§ **PROMPT**:
Copy each line of the material below that contains the word "should". Matching is case-sensitive.

§ **LISTED RECORDS**:
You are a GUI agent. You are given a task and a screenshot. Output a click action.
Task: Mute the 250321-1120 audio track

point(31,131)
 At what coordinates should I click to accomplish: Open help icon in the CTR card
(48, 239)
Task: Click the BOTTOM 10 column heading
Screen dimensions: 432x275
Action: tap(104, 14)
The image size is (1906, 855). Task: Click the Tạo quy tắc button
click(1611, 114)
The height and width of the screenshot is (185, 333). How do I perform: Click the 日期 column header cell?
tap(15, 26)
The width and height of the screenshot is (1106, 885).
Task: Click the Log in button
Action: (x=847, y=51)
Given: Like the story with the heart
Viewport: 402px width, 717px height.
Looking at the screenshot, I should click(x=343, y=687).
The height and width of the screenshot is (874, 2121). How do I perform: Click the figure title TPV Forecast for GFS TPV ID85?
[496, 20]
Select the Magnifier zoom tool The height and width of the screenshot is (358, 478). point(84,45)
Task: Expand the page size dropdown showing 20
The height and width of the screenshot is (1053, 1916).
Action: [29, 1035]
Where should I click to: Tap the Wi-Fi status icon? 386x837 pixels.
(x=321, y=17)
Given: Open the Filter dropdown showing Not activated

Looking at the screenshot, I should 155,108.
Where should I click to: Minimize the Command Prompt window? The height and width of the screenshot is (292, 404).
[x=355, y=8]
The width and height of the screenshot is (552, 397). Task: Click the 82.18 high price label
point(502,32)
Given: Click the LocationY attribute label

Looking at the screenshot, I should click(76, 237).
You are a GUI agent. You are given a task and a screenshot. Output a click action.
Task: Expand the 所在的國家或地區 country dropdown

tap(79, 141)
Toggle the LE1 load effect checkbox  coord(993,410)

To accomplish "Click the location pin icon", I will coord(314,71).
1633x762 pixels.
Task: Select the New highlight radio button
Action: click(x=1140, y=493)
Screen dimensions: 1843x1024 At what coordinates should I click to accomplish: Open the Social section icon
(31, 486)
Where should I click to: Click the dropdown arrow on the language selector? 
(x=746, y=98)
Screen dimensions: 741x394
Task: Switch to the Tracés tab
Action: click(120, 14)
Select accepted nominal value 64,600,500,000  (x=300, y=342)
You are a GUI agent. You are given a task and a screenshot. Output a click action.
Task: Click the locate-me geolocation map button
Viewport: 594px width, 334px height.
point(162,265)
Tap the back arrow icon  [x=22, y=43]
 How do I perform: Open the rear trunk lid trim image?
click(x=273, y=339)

§ **FULL RESPONSE**:
 At what coordinates should I click to accomplish: Open help icon in the CTR card
Looking at the screenshot, I should click(x=343, y=687).
Where should I click to: Tap the Wi-Fi status icon? 386x837 pixels.
Looking at the screenshot, I should 155,108.
Where should I click to: Minimize the Command Prompt window? The height and width of the screenshot is (292, 404).
Looking at the screenshot, I should click(76, 237).
Screen dimensions: 1843x1024 At what coordinates should I click to accomplish: Open the Social section icon
Where should I click to: Click the dropdown arrow on the language selector? 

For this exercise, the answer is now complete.